PATIENTS: Long-limb surgical bypass patients with suspected pancreaticobiliary diseases.

INTERVENTION: Overtube-assisted enteroscopy ERCP.

MAIN OUTCOME MEASUREMENTS: Enteroscopy success: visualizing the pancreaticobiliary-enteric anastomosis or papilla. ERCP success: completing the intended pancreaticobiliary intervention. Clinical success: greater than 50% reduction in abdominal pain or level of hepatic enzyme elevations or resolution of jaundice.

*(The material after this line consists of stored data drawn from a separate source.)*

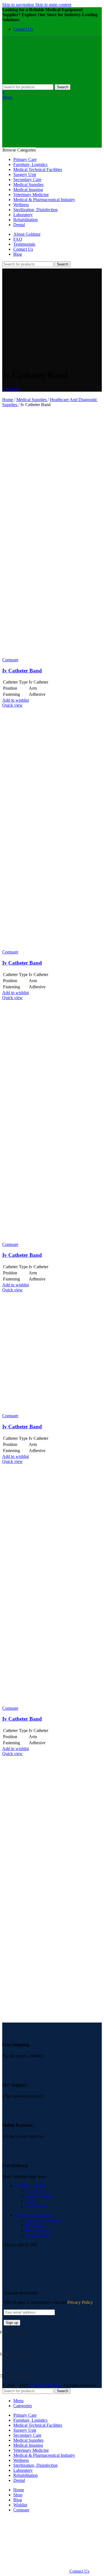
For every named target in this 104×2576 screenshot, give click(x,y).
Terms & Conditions (43, 2220)
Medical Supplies (32, 399)
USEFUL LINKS (30, 2186)
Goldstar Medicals (45, 2385)
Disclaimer (35, 2225)
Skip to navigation (18, 4)
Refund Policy (38, 2235)
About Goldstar (39, 2196)
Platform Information (33, 2215)
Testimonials (37, 2206)
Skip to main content (53, 4)
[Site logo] (36, 81)
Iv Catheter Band (22, 671)
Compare (21, 2509)
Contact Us (35, 2191)
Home (8, 399)
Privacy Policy (38, 2230)
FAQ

RESULTS: From January 2008 through October 2009, 129 patients had 180 enteroscopy-ERCPs. Anatomy was Roux-en-Y: gastric bypass (n = 63), hepaticojejunostomy (n = 45), postgastrectomy (n = 6), Whipple procedure (n = 10), and other (n = 5). ERCP success was 81 of 129 (63%). Enteroscopy success: 92 of 129 (71%), of whom 81 of 92 (88%) achieved ERCP success. Reasons for ERCP failure (n = 48): afferent limb entered but pancreaticobiliary anastomosis and/or papilla not reached (n = 23), cannulation failure (n = 11), afferent limb angulation (n = 8), and jejunojejunostomy not identified (n = 6). Select interventions: anastomotic stricturoplasty (cautery ± dilation, n = 16), stone removal (n = 21), stent (n = 25), and direct cholangioscopy (n = 11). ERCP success rates were similar between Roux-en-Y gastric bypass and other long-limb surgical bypass and among SBE, DBE, and rotational overtube enteroscopy. Complications were 16 of 129, 12.4%.

LIMITATIONS: Retrospective study.

CONCLUSION: (1) ERCP is successful in nearly two-thirds of long-limb surgical bypass patients and in 88% when the papilla or pancreaticobiliary-enteric anastomosis is reached. (2) Enteroscopy success in long-limb surgical bypass is similar among SBE, DBE, and rotational overtube enteroscopy methods. (3) Referral of long-limb surgical bypass patients who require ERCP to high-volume institutions may be considered before more invasive percutaneous or surgical alternatives.